GOAL: Copy the items from the line with "Given: Click the 现价 column header" to the line with "Action: click(x=19, y=17)", both included, and leave out the pictures.

^^^^

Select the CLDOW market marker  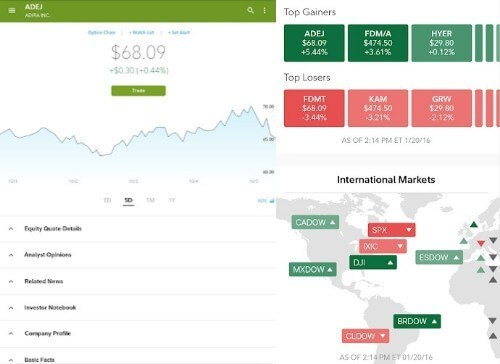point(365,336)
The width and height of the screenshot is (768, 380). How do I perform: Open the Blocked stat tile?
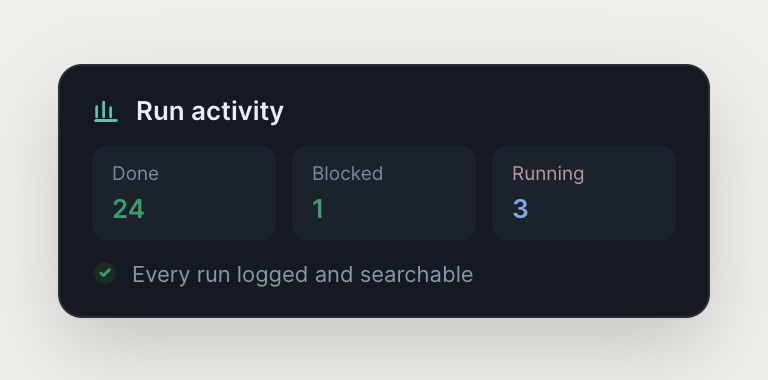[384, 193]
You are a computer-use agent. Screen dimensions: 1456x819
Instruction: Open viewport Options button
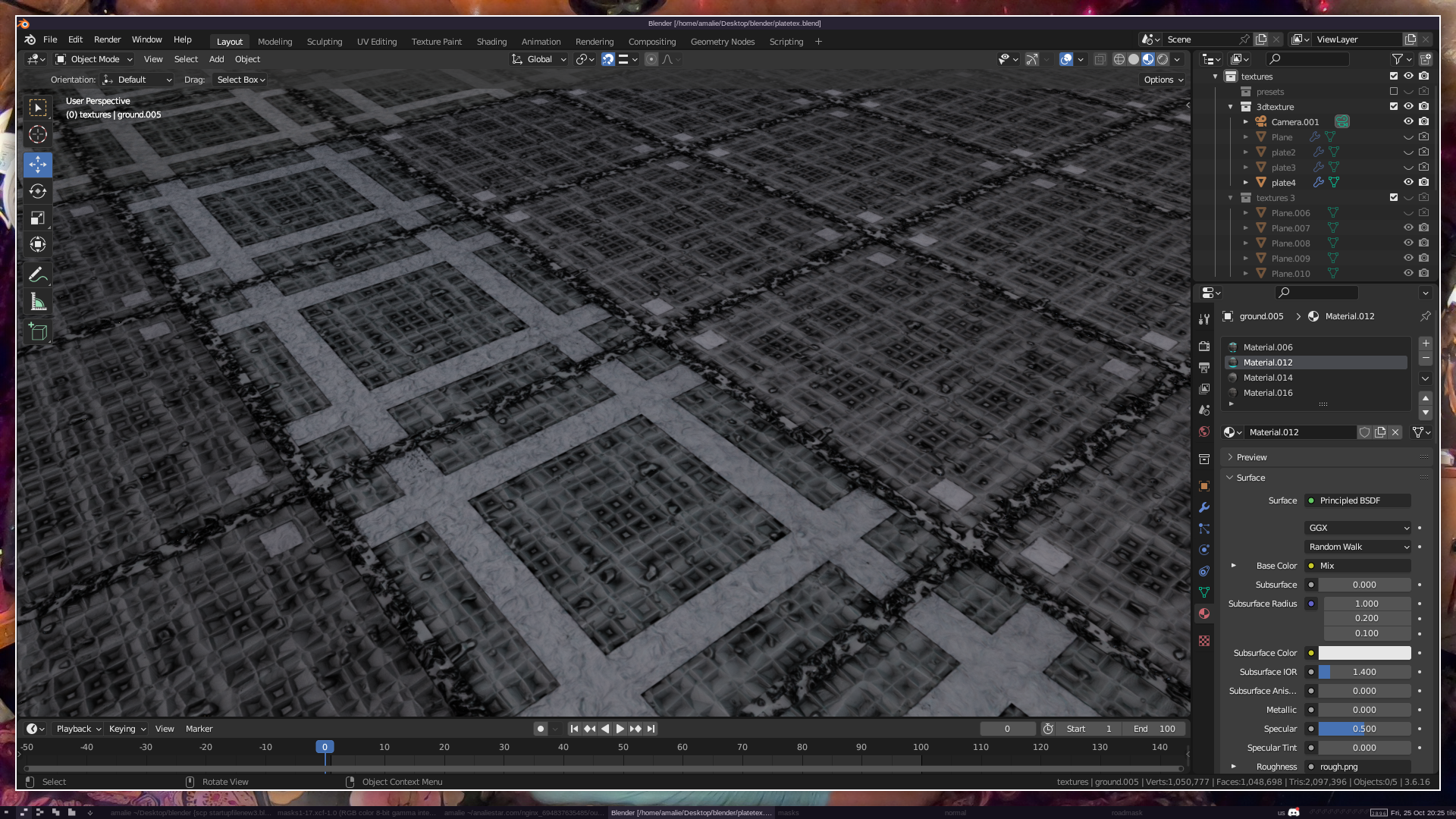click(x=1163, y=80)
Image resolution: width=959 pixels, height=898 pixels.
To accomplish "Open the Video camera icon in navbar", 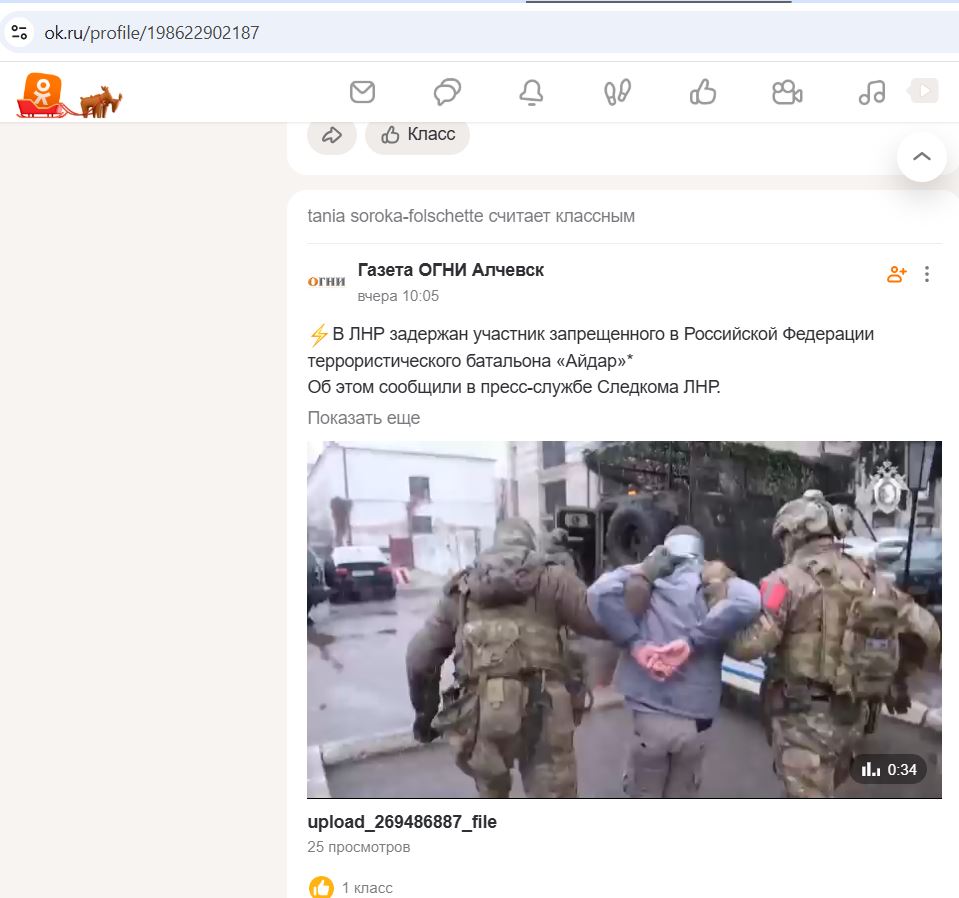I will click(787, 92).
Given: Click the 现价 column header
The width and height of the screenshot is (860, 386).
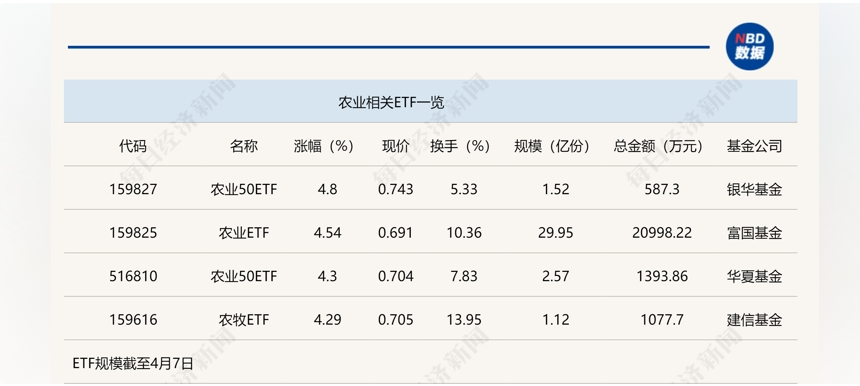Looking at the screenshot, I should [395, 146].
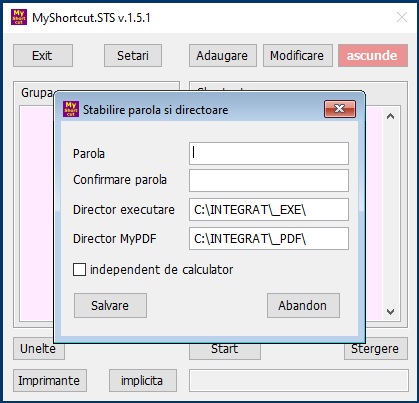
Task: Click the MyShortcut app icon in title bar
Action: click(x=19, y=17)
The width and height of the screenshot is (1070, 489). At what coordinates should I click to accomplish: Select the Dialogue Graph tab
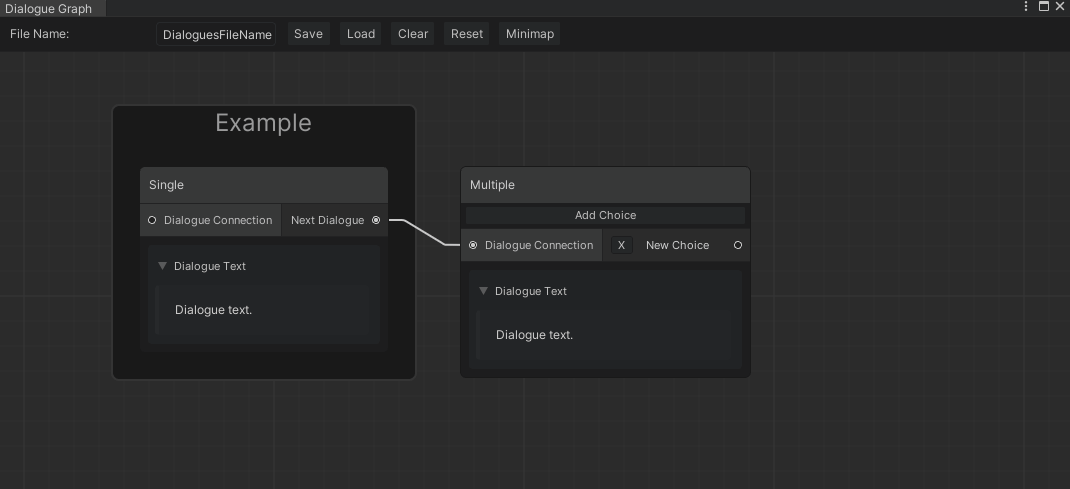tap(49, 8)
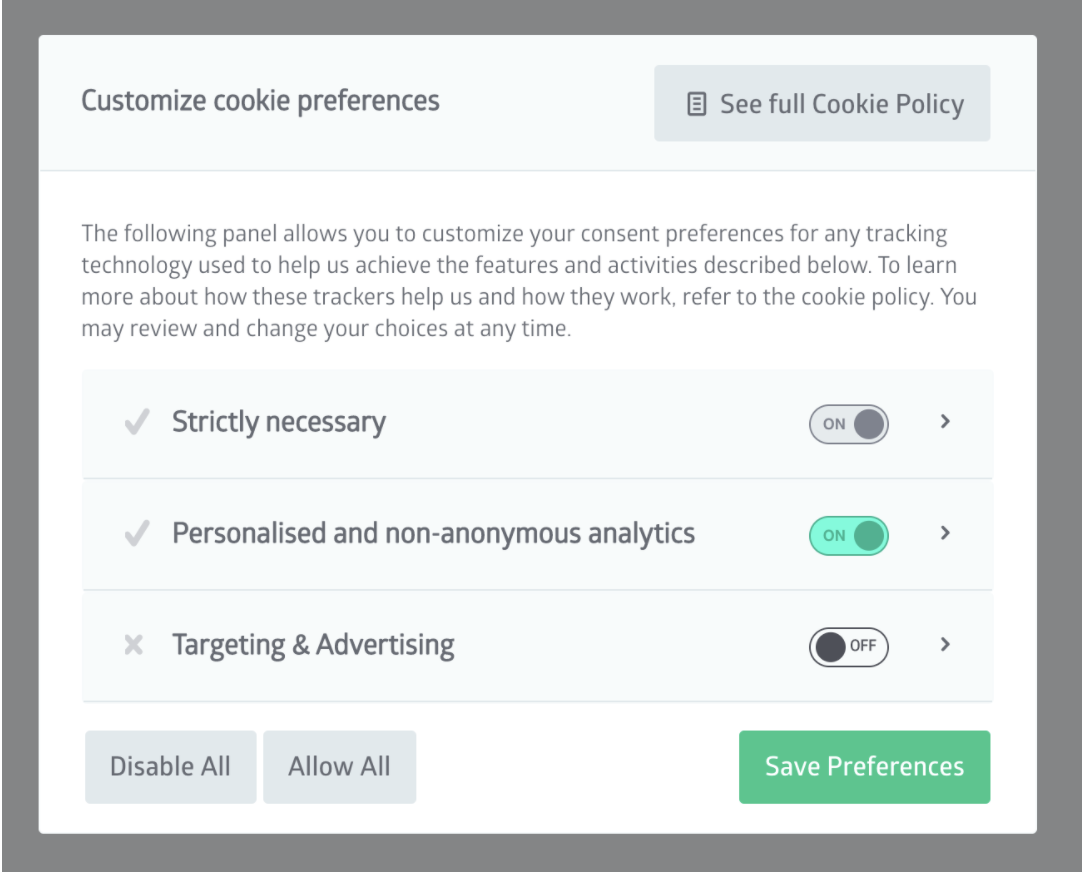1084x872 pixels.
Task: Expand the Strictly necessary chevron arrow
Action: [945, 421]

^^^^

FULL OUTPUT:
Given: Click the 现价 column header
The width and height of the screenshot is (860, 386).
Looking at the screenshot, I should [395, 146].
Task: Click the MyShortcut app icon in title bar
Action: click(x=19, y=17)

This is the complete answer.